◆ **Directions for this task**: Please write out the data that follows, word for word.

Stored records
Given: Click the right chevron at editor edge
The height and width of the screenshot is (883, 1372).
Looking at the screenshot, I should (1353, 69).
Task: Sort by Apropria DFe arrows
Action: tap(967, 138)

◆ **Task solution**:
Given: Click the right chevron at editor edge
The height and width of the screenshot is (883, 1372).
Looking at the screenshot, I should (1353, 69).
Task: Sort by Apropria DFe arrows
Action: tap(967, 138)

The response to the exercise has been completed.